There’s the evidence.

Designer DNA Dinged

Who says scientists and writers can’t play God? My sister recently alerted me to a story in which science and literature intersect in a very bizarre way. It’s weird enough that I thought I’d pass it on.

A little less than a year ago, maverick geneticist (and yacht owner) Craig Venter rocked the world (again) by announcing that he had created synthetic life. His team had developed a bacterial-like genome from DNA made in the laboratory.

First, they ordered DNA pieces 1,000 units in length from a company called Blue Heron that specializes in synthesizing DNA. Then they used some helpful yeasts to weave it together (the first microbial sweatshop?). Finally, they put this new synthetic genome into a cell whose genetic material had been removed. The new DNA took over the cell and promptly started manufacturing its own proteins, rather than the proteins the original cell would have made. Venter claimed he had created synthetic life.

The synthetic genome itself includes some 1,080,000 bases, which is a lot of information. In every genome, there are so-called “junk” portions of the DNA that don’t make proteins or do anything useful for the cell (as far as we know). In Venter’s synthetic genome, he made his own version of the “junk” section, creating special “genetic watermarks” that could be used to distinguish the synthetic cell and all its descendents from naturally-occurring bacteria. Basically (pardon the pun) what they did was to come up with a code that uses the four nucleic acids C,G,A, and T to encode all the letters of the alphabet and the numbers. (This would be a good puzzle for my brother Dave, who is always on the lookout for obscure codes. If he cracks it, I’ll let him post it on this blog.)

This code itself is encoded in the genetic watermarks, along with a URL that anyone who deciphers the code can e-mail, the names of the 46 authors and other key contributors and three quotations:

Image:Image: Wikimedia commons/Jermoe Walker, Dennis Myts 

“TO LIVE, TO ERR, TO FALL, TO TRIUMPH, TO RECREATE LIFE OUT OF LIFE.” – from A Portrait of the Artist as a Young Man, by James Joyce;

“SEE THINGS NOT AS THEY ARE, BUT AS THEY MIGHT BE.”-A quote from J. Robert Oppenheimer in the book American Prometheus; and

“WHAT I CANNOT BUILD, I CANNOT UNDERSTAND.” – a quote attributed to physicist Richard Feynman.

# EXPLORE THE MATERIAL
1 > Could you reproduce word for word the part of the post about Venter's synthetic genome starting with "Designer DNA Dinged" and going on through "pass it on."?
2 > Can you resume the post about Venter's synthetic genome, picking up right after its final sentence?
The material after the post about Venter's synthetic genome isn't needed.

# STORED DATA
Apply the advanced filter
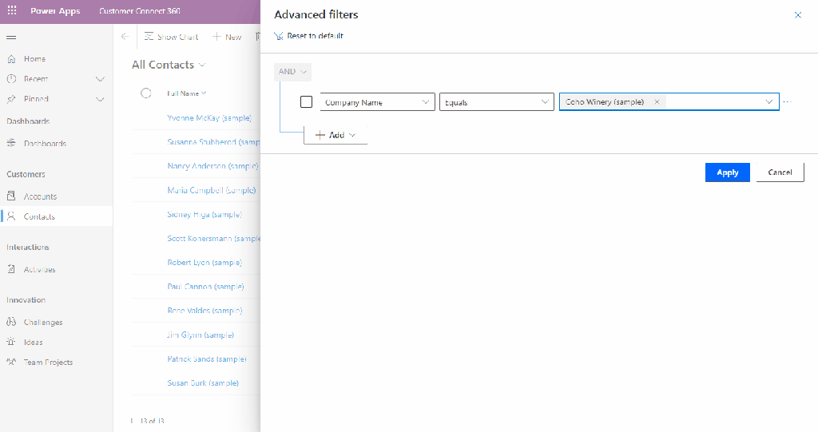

# YOUR WRITTEN ANSWERS
1 >
Designer DNA Dinged

Who says scientists and writers can’t play God? My sister recently alerted me to a story in which science and literature intersect in a very bizarre way. It’s weird enough that I thought I’d pass it on.

2 >
The news of this marvelous and ethically mindblowing feat reverberated around the world. Obama convened the White House Bioethics Commission, asking them to give him a report. The Vatican issued a press release, calling it an “interesting result” but said the scientists had not created life, just “replaced one of its motors.” (Which one? the outboard?) Venter has entered into an agreement with Exxon to create synthetic algae that will fix carbon dioxide and turn it into usable fuel. Now that would be a win-win, wouldn’t it?

In an interesting twist, Venter revealed in a conference last month that the James Joyce estate had sent him a “cease and desist” letter because he hadn’t asked permission to use the quote. Venter claimed fair use as stipulated in the US Copyright law. The Joyce estate, of which Joyce’s only living descendent Stephen is the executor, is notoriously aggressive with respect to copyright. In 2004 it threatened to sue the Irish government if there were any public readings of Joyce’s work at the 100th anniversary Bloomsbury celebration of the author.

This one might be worth following. The synthetic critter cost Venter upwards of $40 million to make. If The Joyce estate sues, will Venter have to pay royalties on each appearance of the quote? Think about how fast these things will reproduce! Bacterial growth is the classic exponential growth example. If you start with just one bacterium, and it doubles every hour, by the end of the day you will have 16,777,216 bacteria! This could be the windfall Stephen has been waiting for!!

Remember, though, once the cell is out there and reproducing, thanks to evolution, it will mutate. These little snippets of text will morph fairly quickly into something slightly different, and all bets will be off. Unless…

As one person posted in a comment to Carl Zimmer’s blog describing the news,

“If they wait long enough, maybe it will mutate into “Finnegan’s Wake.”